Church buildings are at the center of rural communities in Haiti, serving as one of the ways church communities provide for their neighbors. These buildings provide space for schools, weddings, funerals, and other community gatherings.

Constructed to be earthquake- and hurricane-resistant, they’ve been instrumental in relief work after recent natural disasters, providing shelter and serving as distribution centers for food and other necessities.

Resonate is currently partnering with a CRC church in Moquitte, a community of about 2,000 people, to build another one of these strong buildings.

The church leads Bible studies, worship, and community development projects—but right now, their building has wooden floors and a sheet-metal roof. The church cannot gather when it rains, and the building likely won’t stand against another earthquake or hurricane.

Support from Resonate helps make it possible for the community to lay the foundation, raise the supports, and build the roof. The community will finish the project by building the walls and installing doors and windows. Resonate works with the Christian Reformed Church in Haiti, a ministry called Son-Beam International, and with CRC churches in Canada and the United States to help provide churches like the one in Moquitte with new buildings.

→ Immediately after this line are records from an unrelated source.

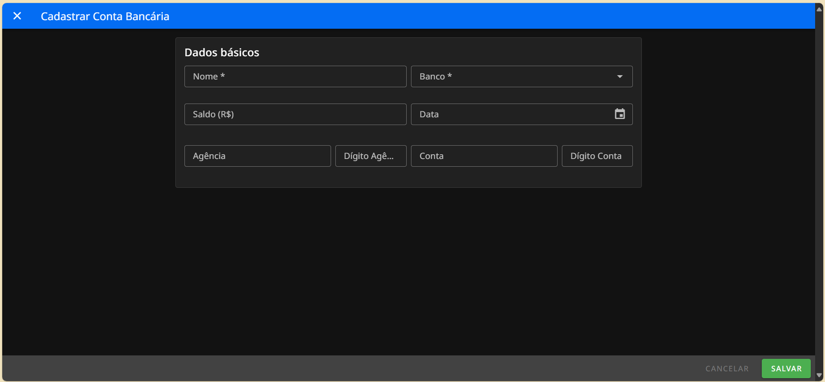Click the Conta input field
825x382 pixels.
(x=484, y=156)
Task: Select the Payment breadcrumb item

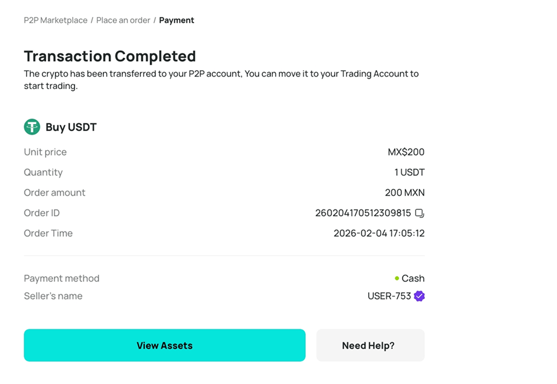Action: tap(177, 20)
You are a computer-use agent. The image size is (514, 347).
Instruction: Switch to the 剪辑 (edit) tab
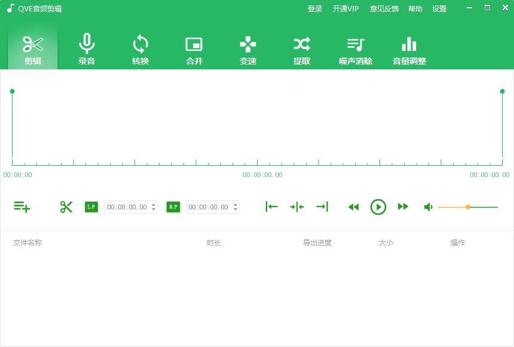tap(32, 49)
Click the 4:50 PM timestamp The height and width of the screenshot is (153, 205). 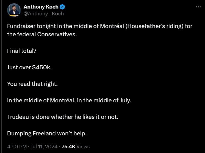[x=16, y=147]
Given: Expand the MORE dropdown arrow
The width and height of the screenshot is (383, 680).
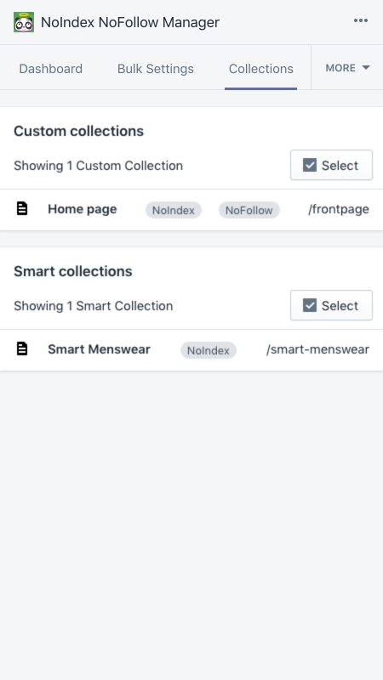Looking at the screenshot, I should (366, 68).
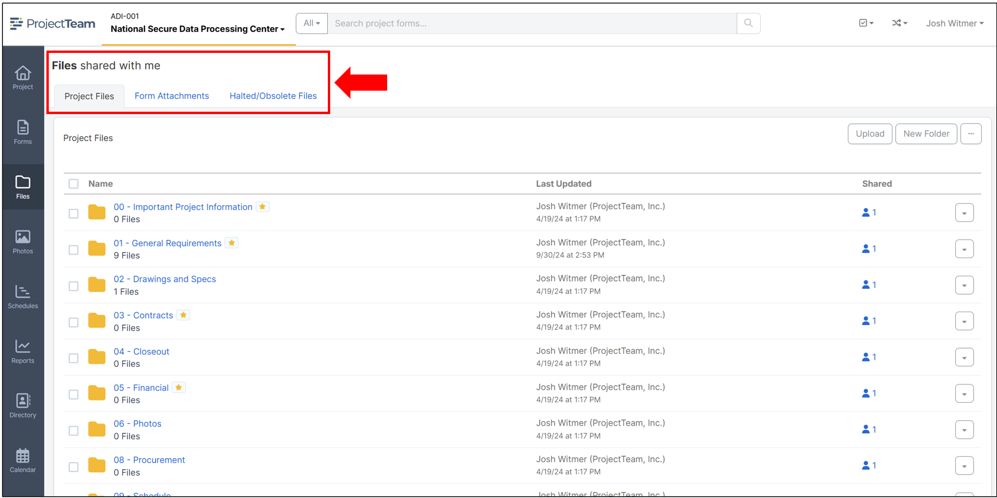This screenshot has width=997, height=498.
Task: Click into the Search project forms field
Action: point(532,24)
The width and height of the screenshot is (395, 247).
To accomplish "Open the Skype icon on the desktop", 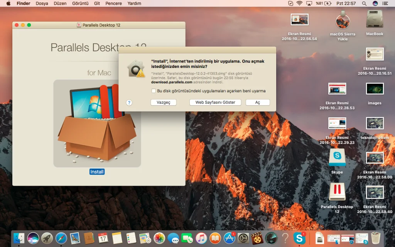I will click(337, 157).
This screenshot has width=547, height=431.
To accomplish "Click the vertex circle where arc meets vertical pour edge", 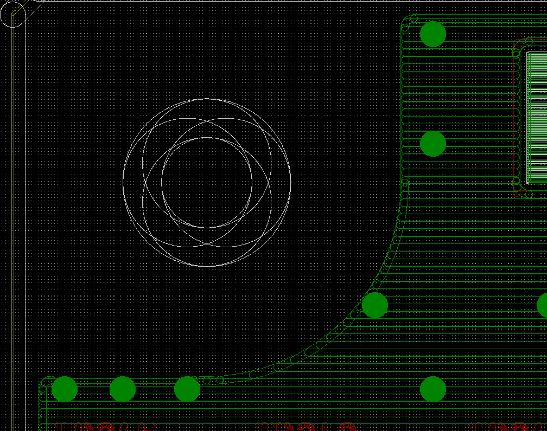I will 405,182.
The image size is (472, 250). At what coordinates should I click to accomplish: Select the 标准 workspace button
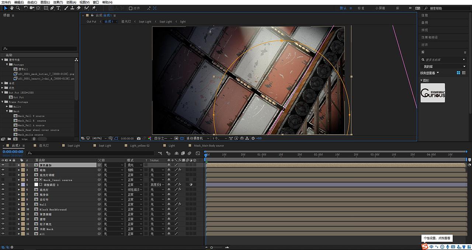[361, 8]
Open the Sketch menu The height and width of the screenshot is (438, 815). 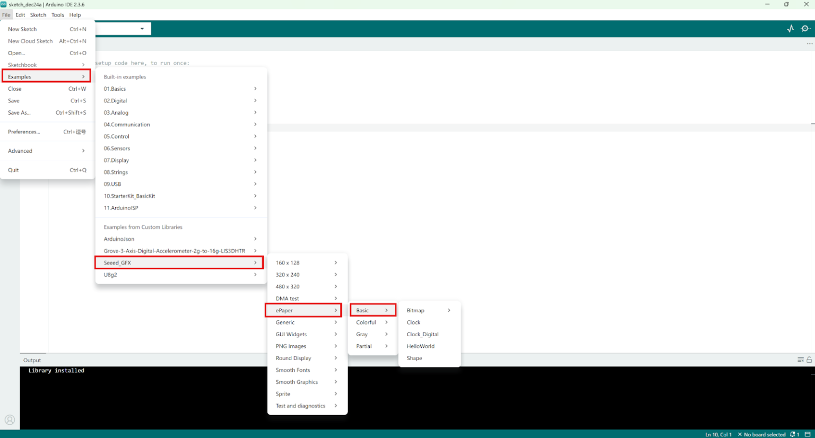tap(38, 15)
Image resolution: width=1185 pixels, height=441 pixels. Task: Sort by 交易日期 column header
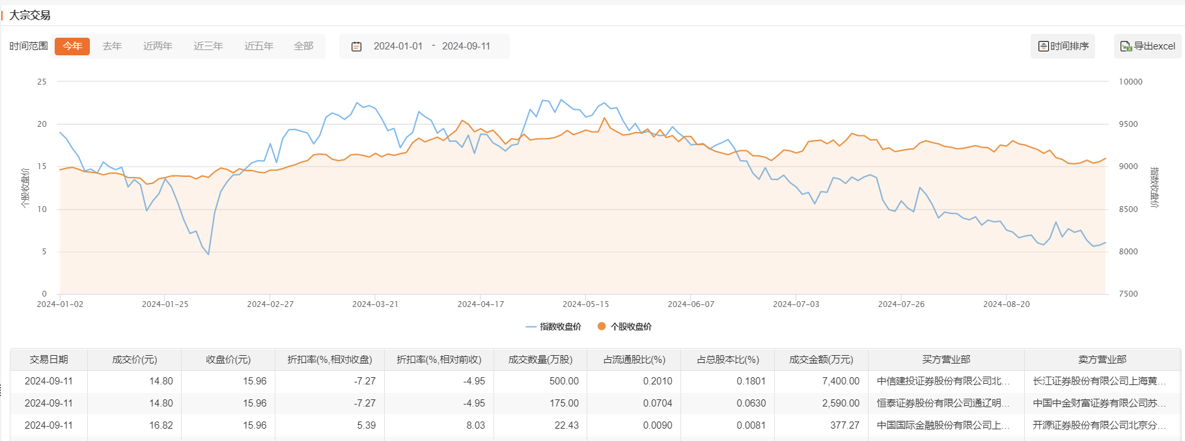pyautogui.click(x=49, y=360)
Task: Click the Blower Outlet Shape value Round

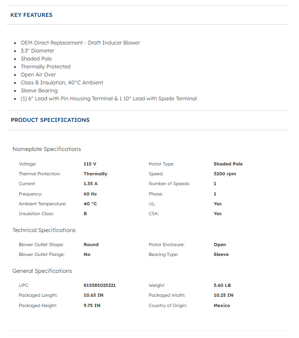Action: pos(91,245)
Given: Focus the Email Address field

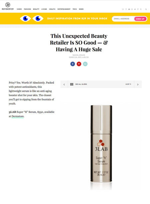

Pastor Amos Jean Francois and his church said that the new church building will help them minister with their community in a new way.

“This building can be used to house people with no solid shelter in the event of a natural disaster that strikes the community, and all kinds of community activities and ceremonies can be held here,” he said.

Haiti is facing many challenges, but Resonate ministry leaders and partners are working hard to spread the hope of the gospel.

“We know that God is still here, and God is still working,” said Gryglewicz.